Beginning in 2019, the Government of Canada will begin implementing changes to the Canada Pension Plan (CPP). The CPP enhancement applies to anyone over the age of 18 who works in Canada (outside of Quebec) and earns more than $3,500 a year. Changes will be phased in over a seven-year time period.
What will change?
As of January 1, 2019, CPP contributions will increase. Employees contribute to the CPP on employment earnings between $3,500 and the annual earnings limit, adjusted each year based on changes in the average wage in Canada. The annual earnings limit will gradually increase by 14% between 2019 to 2025.
Currently, the contribution rate on pensionable earnings is 9.9%, split between employees and employers at 4.95% each. Self-employed individuals pay the full 9.9%. By 2023, employees and employers will be contributing 5.95% each. Starting from 2024, employees and employers will begin contributing another 4% on earnings between the annual earnings limit and an additional earnings limit.

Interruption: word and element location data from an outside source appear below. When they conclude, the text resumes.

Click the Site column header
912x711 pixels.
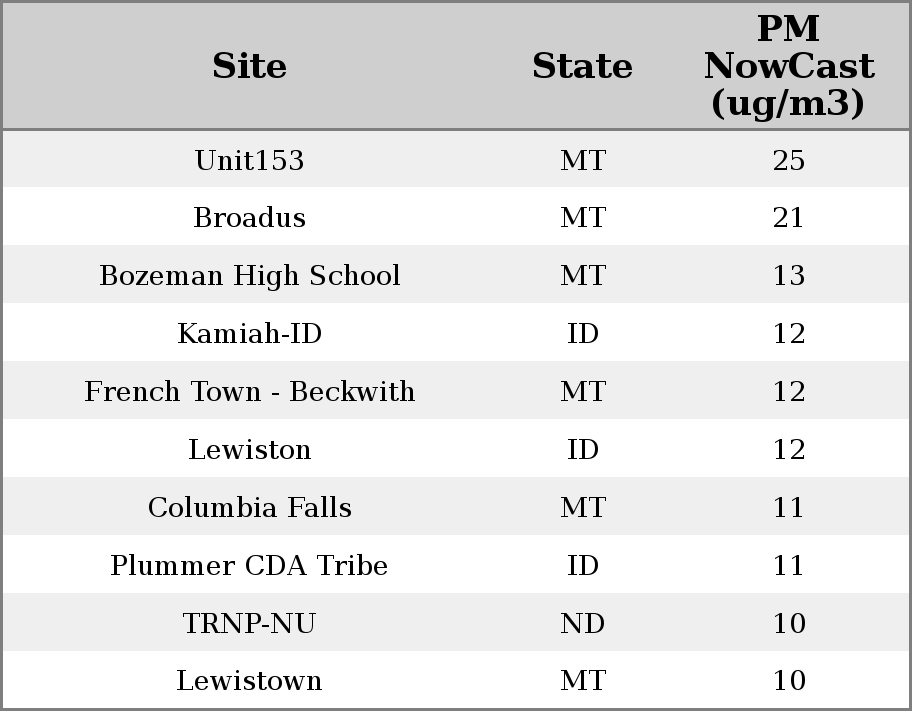pos(249,66)

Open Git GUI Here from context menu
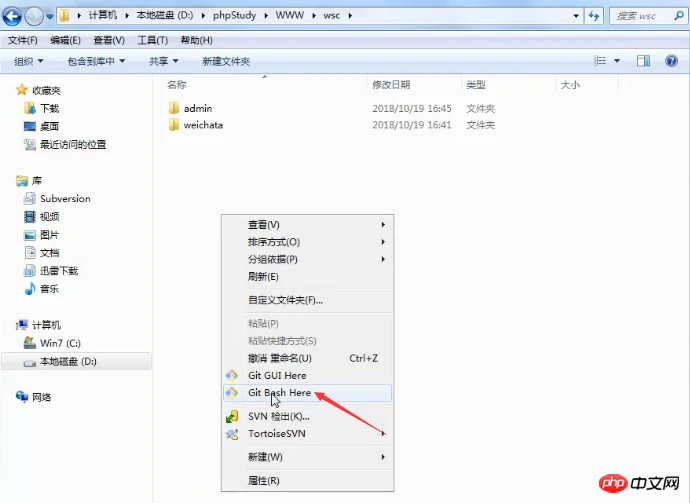click(x=277, y=375)
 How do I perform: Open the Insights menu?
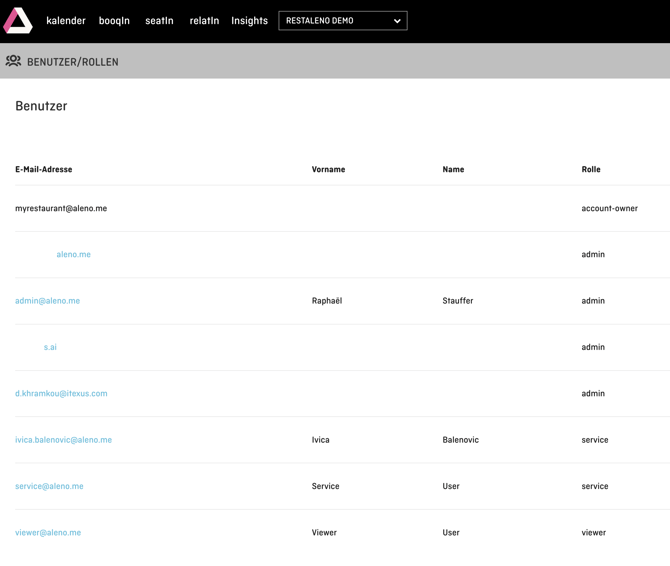click(x=249, y=21)
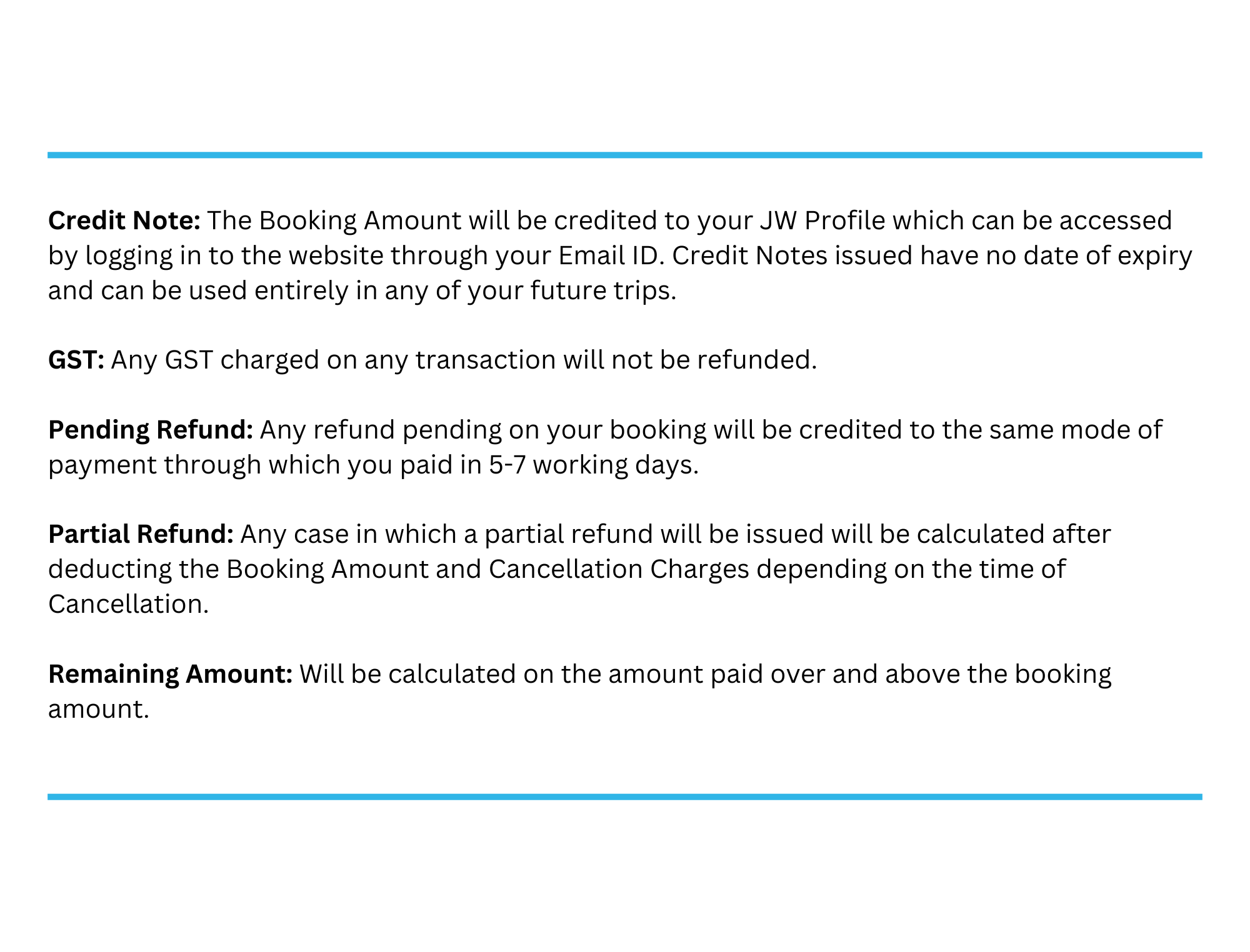
Task: Click the bold "GST:" heading
Action: (76, 360)
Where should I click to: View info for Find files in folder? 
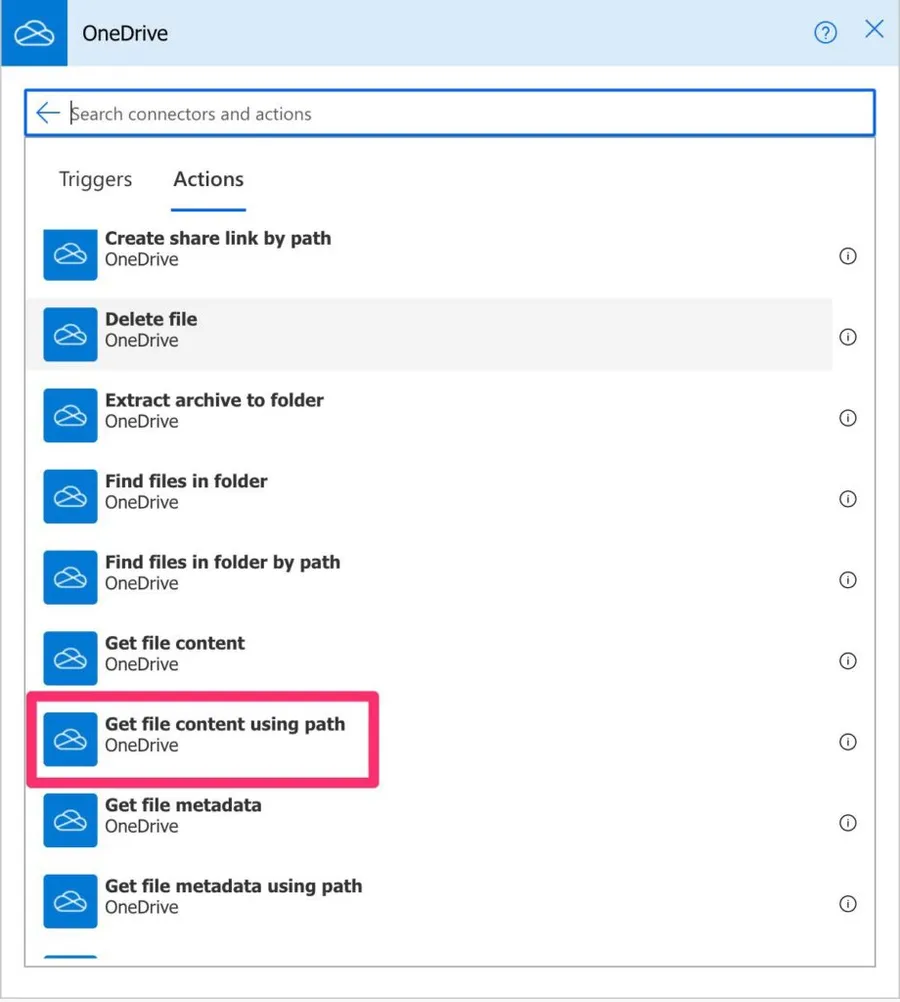848,499
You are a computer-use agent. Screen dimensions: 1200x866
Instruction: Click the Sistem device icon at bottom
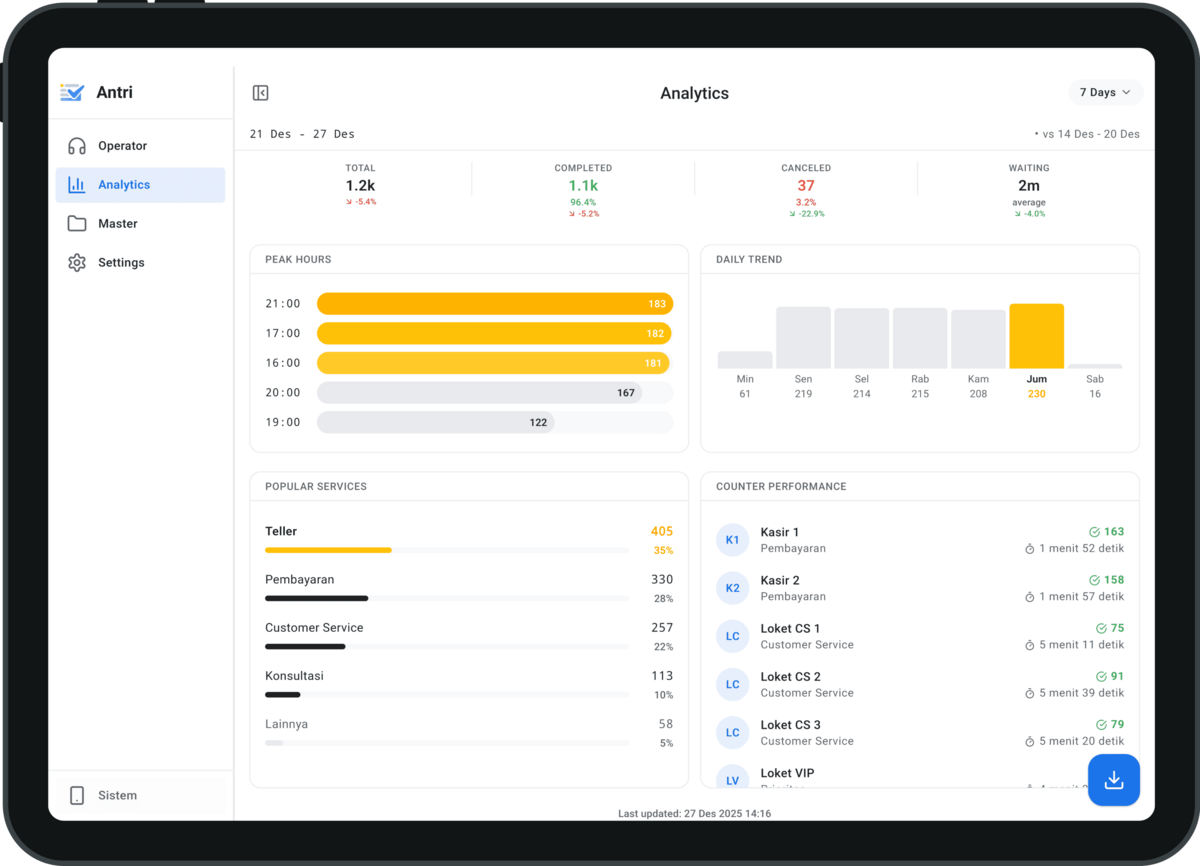coord(77,794)

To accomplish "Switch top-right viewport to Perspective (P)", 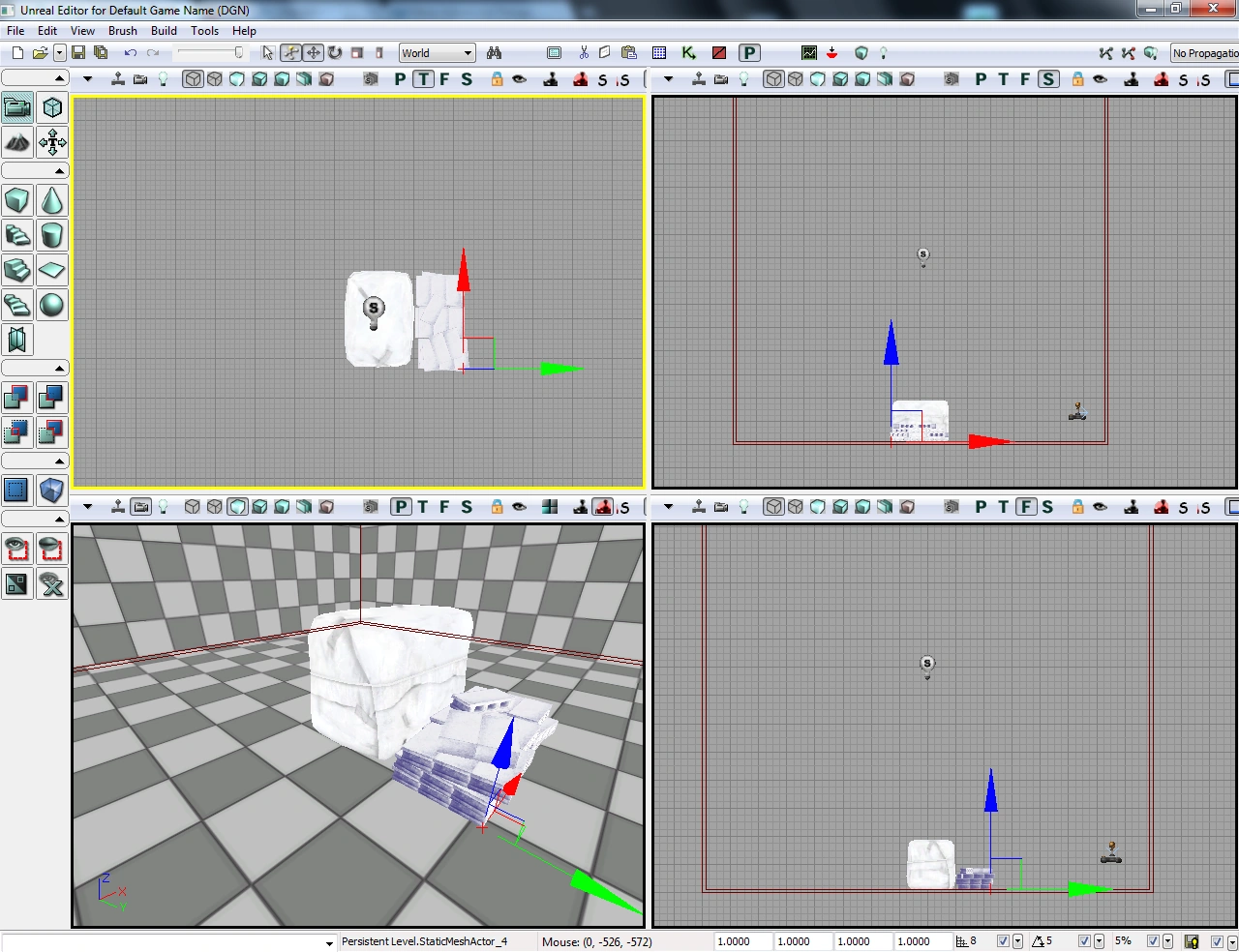I will [x=981, y=79].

How will this affect CPP benefits?
Retirement, disability and survivor’s pensions will increase for CPP contributors. Eligibility requirements for CPP benefits remain the same. Currently, CPP retirement pension replaces 25% of your average work earnings, up to the annual earnings limit. In 2019, the income replacement rate will increase to 33.33%. Disability and survivor's pensions will also increase depending on the amount and length of time of your contribution.